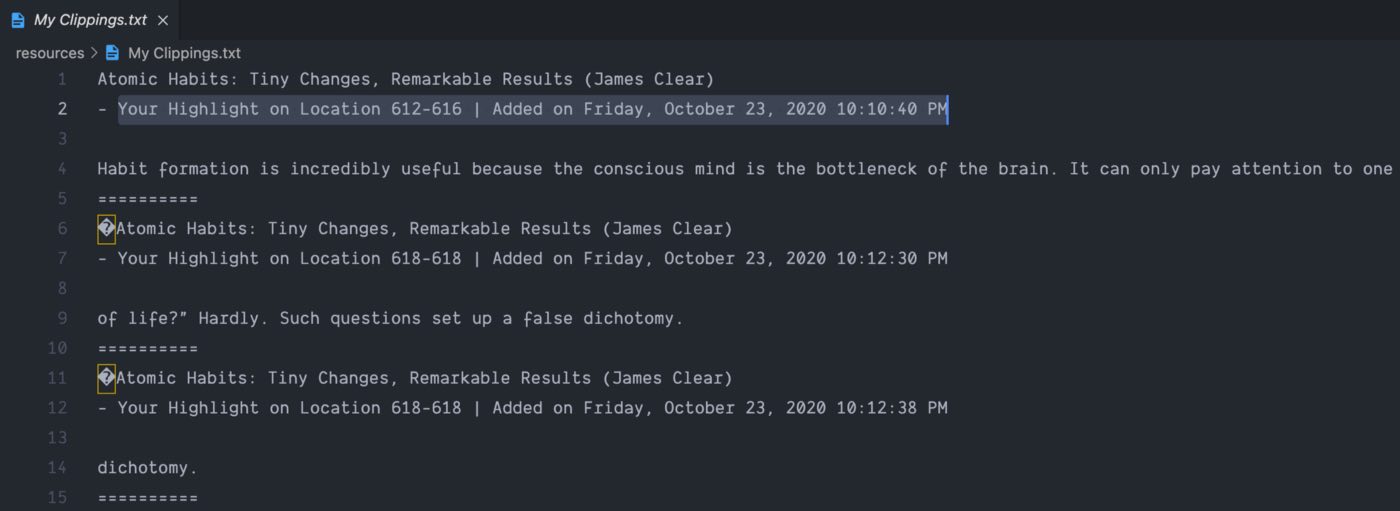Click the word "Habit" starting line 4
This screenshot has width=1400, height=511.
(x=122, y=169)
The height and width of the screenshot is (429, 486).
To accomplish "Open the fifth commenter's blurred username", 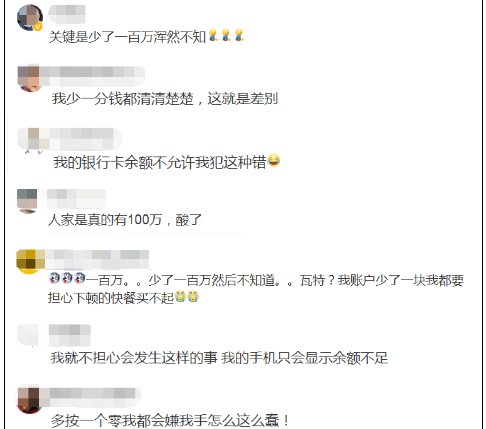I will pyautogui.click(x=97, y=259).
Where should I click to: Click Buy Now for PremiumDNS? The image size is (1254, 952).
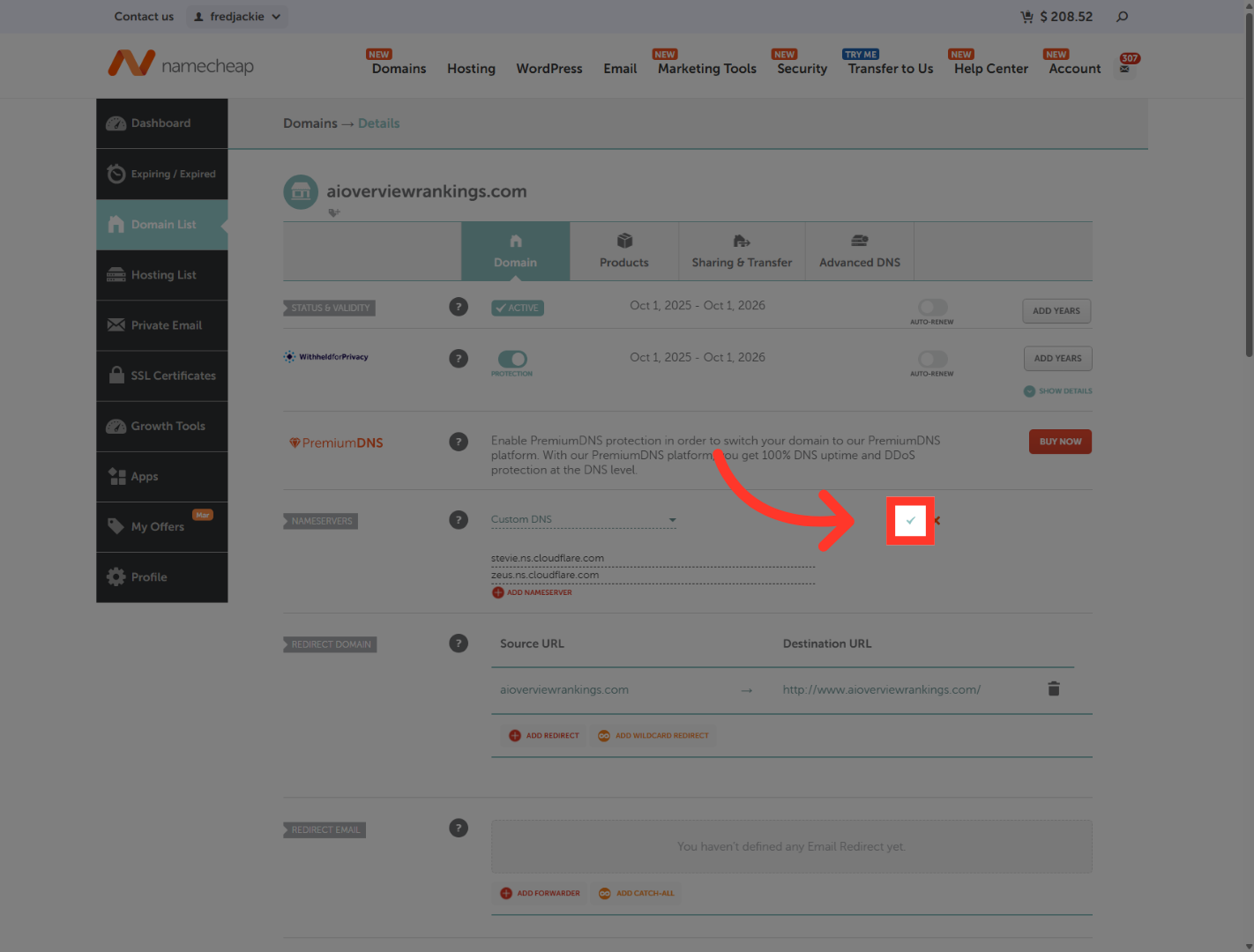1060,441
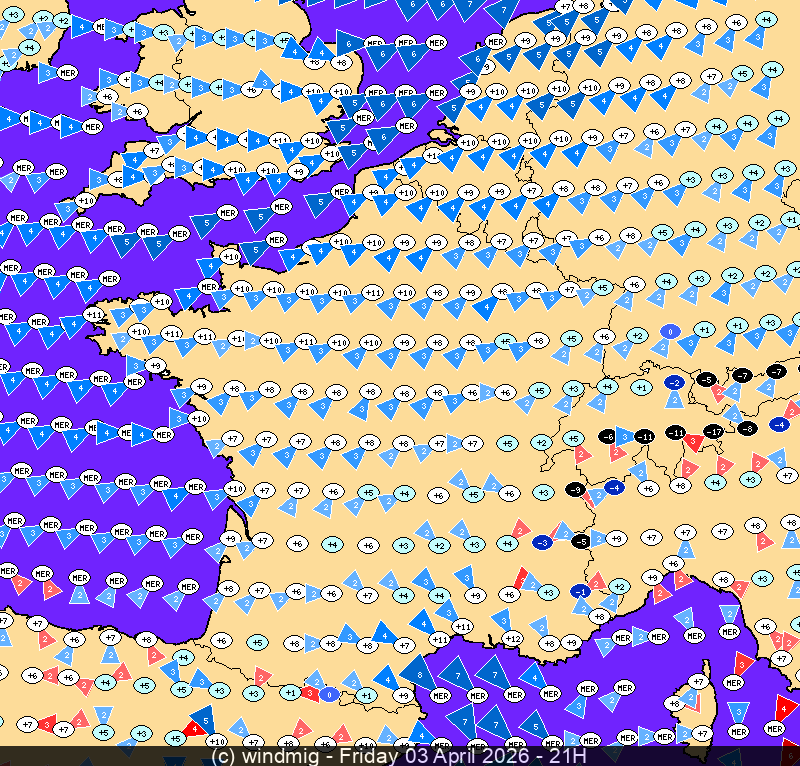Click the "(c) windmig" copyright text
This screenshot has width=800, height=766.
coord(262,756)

◆ ◆ ◆ ◆ ◆

Give again exactly the lines from the one holding "Where should I" to the final line of the records, both ends included, and nothing more. Pictures do not belong in the copy.

Where should I click to: Click Buy Now for PremiumDNS? The image size is (1254, 952).
1060,441
Click the "(c) windmig" copyright text
This screenshot has width=800, height=766.
coord(262,756)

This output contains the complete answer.